Data Model
:::info Source
Sourced from services/catalog-service/DATA_MODEL.md in the documentation repo.
:::
Companion: DOMAIN_MODEL · ../../docs/12-data-models.md · ../../docs/13-security-compliance-tenancy.md
1. Database
- Engine: Postgres 15.
- Schema:
catalog. - Tenancy: Row-Level Security (RLS) enforced via
SET LOCAL app.current_tenant. Platform-admin role bypasses RLS (explicitBYPASSRLS). - Migrations: Flyway-style,
migrations/V__*.sql, forward-only.

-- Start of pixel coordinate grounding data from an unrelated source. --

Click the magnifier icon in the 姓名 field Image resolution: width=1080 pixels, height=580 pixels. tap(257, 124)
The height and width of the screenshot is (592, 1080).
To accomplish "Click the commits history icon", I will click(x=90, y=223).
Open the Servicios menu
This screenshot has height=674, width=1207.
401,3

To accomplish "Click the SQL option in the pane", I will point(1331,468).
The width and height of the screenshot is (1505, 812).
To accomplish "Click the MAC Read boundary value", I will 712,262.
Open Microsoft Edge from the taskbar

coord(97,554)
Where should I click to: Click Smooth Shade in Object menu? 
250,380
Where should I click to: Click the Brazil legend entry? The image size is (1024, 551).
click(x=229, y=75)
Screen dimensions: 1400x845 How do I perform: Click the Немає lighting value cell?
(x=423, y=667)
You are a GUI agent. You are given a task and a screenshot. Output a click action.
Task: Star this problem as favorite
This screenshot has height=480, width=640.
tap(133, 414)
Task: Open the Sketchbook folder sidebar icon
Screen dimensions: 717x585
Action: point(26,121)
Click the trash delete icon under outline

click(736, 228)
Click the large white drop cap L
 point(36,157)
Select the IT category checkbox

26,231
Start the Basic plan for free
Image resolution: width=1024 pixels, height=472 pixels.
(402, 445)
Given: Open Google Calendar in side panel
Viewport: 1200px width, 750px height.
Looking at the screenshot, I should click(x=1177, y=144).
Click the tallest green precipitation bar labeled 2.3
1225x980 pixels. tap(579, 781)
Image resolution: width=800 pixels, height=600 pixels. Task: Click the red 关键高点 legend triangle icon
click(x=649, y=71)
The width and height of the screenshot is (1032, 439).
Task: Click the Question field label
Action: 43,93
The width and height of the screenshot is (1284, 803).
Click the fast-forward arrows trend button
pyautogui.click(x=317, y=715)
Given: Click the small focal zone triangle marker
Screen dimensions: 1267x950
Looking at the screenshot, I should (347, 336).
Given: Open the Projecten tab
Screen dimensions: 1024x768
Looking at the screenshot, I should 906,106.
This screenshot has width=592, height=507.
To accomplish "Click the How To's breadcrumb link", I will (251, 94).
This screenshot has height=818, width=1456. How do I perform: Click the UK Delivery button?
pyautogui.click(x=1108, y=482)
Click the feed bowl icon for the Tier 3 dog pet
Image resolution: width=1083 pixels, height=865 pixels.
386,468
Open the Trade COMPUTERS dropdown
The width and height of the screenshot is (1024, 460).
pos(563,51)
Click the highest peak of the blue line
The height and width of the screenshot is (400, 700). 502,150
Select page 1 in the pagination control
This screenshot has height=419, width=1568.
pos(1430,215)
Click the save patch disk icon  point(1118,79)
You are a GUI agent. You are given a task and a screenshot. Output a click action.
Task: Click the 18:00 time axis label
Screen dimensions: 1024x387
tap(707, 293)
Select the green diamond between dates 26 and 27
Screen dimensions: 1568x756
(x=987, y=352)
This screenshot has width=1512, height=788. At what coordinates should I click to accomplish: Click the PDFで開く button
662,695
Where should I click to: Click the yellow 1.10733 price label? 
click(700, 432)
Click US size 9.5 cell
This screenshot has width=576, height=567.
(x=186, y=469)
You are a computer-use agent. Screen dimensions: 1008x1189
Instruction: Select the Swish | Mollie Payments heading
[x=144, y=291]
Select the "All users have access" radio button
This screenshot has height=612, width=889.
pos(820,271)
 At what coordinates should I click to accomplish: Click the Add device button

Rollback = new forward fix.
2. Tables (DDL)
2.1 catalog.courses
CREATE TABLE catalog.courses (
id TEXT PRIMARY KEY, -- crs_<ULID>
tenant_id TEXT NOT NULL,
slug TEXT NOT NULL,
title JSONB NOT NULL, -- I18nString
description JSONB NOT NULL DEFAULT '{}'::jsonb,
authors JSONB NOT NULL DEFAULT '[]'::jsonb,
cover JSONB, -- MediaRef
default_locale TEXT NOT NULL,
visibility TEXT NOT NULL CHECK (visibility IN ('private','org','marketplace','public')),
tags TEXT[] NOT NULL DEFAULT '{}',
status TEXT NOT NULL CHECK (status IN ('active','archived')),
latest_version_id TEXT,
version_count INTEGER NOT NULL DEFAULT 0,
etag TEXT NOT NULL,
created_at TIMESTAMPTZ NOT NULL DEFAULT now(),
updated_at TIMESTAMPTZ NOT NULL DEFAULT now(),
CONSTRAINT uq_courses_tenant_slug UNIQUE (tenant_id, slug)
);
CREATE INDEX idx_courses_tenant_status_visibility ON catalog.courses (tenant_id, status, visibility);
CREATE INDEX idx_courses_tags ON catalog.courses USING GIN (tags);
CREATE INDEX idx_courses_title_gin ON catalog.courses USING GIN ((title) jsonb_path_ops);
ALTER TABLE catalog.courses ENABLE ROW LEVEL SECURITY;
CREATE POLICY p_courses_tenant ON catalog.courses
USING (tenant_id = current_setting('app.current_tenant', true)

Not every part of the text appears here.